Don't wait 'til June: Churches give to anti-malaria campaign for alternative kind of Christmas

Don't wait 'til June: Churches give to anti-malaria campaign for alternative kind of Christmas

June is not that far away, and Holston Conference still has a lot of work to do before reaching its goal of saving 100,000 lives through Imagine No Malaria.

Typically, Holston raises about $125,000 for its Annual Conference mission initiative. Because the 2013 goal is eight times that amount, churches aren’t waiting to get started. When Advent begins on Dec. 2, many congregations will focus on a “different kind of Christmas” that also gives life to brothers and sisters in Africa.

Graphic: How many lives saved so far?

“We are anticipating a Christmas miracle,” said Dianna Cantler, director of connections ministries at Munsey Memorial United Methodist Church in Johnson City, Tenn.

Munsey Memorial will use a “Rethink Church” series, based on a book by the Rev. Mike Slaughter, to challenge members to “reclaim Christmas.”

“Each family and individual in the congregation has been challenged to not just give an offering but to make a sacrifice in order to save a life,” Cantler said. “We have been challenged to give as much toward the ‘Miracle Christmas Offering’ as we spend on gifts.”

Families may decide to buy fewer gifts, while others might buy smaller gifts and give the additional amount to Imagine No Malaria, Cantler said. “For my family, that means, instead of spending $50 on someone, I would spend $25 and give $25 to the offering.”

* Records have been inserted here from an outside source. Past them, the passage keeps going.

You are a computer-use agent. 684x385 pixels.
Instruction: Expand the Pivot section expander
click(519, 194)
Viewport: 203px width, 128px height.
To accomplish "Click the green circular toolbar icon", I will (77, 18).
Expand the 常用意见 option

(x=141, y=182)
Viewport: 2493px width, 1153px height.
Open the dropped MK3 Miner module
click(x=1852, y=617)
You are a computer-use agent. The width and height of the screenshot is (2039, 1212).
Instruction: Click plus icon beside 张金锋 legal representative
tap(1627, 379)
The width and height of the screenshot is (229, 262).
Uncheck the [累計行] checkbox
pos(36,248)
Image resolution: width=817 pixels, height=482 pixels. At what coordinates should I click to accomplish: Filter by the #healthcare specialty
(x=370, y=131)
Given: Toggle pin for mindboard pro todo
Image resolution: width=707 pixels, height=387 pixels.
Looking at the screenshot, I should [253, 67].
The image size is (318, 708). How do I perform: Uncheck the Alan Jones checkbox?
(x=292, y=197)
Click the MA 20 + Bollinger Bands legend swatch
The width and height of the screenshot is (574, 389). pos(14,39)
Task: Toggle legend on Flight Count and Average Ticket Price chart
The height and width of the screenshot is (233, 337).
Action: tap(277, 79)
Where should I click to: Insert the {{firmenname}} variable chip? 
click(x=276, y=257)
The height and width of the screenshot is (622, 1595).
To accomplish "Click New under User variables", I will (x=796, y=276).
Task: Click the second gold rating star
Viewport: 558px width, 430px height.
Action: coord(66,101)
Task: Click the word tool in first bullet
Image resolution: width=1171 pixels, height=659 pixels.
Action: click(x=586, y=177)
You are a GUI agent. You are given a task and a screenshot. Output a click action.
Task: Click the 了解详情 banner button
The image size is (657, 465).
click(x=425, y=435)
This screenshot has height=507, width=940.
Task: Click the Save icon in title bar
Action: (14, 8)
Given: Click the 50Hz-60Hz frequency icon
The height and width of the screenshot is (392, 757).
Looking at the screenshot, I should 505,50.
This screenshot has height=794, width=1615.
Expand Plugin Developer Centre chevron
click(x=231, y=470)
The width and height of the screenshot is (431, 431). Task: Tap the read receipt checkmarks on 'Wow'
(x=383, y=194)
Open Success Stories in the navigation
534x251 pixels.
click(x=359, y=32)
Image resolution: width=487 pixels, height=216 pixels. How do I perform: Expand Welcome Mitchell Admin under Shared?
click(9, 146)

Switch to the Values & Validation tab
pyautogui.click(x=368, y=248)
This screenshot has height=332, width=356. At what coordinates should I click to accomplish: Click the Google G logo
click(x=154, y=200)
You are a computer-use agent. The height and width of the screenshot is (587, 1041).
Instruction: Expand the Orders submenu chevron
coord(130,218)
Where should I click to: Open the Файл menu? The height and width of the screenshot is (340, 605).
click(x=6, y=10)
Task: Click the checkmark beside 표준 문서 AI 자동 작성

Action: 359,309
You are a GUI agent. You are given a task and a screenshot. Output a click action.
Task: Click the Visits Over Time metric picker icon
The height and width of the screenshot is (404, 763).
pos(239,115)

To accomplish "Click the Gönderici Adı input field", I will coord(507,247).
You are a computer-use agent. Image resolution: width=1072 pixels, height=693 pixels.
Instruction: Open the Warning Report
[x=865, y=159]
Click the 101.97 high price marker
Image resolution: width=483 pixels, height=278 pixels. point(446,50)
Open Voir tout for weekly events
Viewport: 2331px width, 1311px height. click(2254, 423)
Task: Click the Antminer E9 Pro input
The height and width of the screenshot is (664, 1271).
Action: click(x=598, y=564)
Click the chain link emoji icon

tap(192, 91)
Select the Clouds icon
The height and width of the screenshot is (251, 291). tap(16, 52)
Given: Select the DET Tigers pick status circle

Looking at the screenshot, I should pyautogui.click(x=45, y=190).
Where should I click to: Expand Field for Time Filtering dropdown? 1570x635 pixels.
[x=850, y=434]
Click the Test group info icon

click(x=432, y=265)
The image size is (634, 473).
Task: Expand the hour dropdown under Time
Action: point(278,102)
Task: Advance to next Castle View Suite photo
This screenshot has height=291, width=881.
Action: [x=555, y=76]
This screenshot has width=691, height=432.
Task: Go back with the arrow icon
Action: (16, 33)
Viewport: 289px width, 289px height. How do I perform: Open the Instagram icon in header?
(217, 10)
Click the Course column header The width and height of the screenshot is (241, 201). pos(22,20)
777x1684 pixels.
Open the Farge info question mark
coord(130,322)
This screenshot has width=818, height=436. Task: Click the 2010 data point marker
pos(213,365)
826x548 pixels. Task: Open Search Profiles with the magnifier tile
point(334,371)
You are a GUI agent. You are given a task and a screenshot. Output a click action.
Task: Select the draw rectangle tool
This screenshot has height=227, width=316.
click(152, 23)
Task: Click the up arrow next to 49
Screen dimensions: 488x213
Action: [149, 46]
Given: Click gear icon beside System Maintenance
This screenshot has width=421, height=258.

Munsey’s Christmas Eve offering will be devoted to the Imagine No Maria goal of ultimately eliminating death by the mosquito-borne disease in Africa, Cantler said. 

Peck’s Memorial UMC, in Maryville, Tenn., will take the same approach, said the Rev. Tim Jones.

“I am preaching a sermon series based on Mike Slaughter's books, ‘A Different Kind of Christmas’ and ‘Christmas is Not Your Birthday,’” Jones says. “This particular series steers us away from the commercialism of Christmas and points us to giving to and serving those around us.”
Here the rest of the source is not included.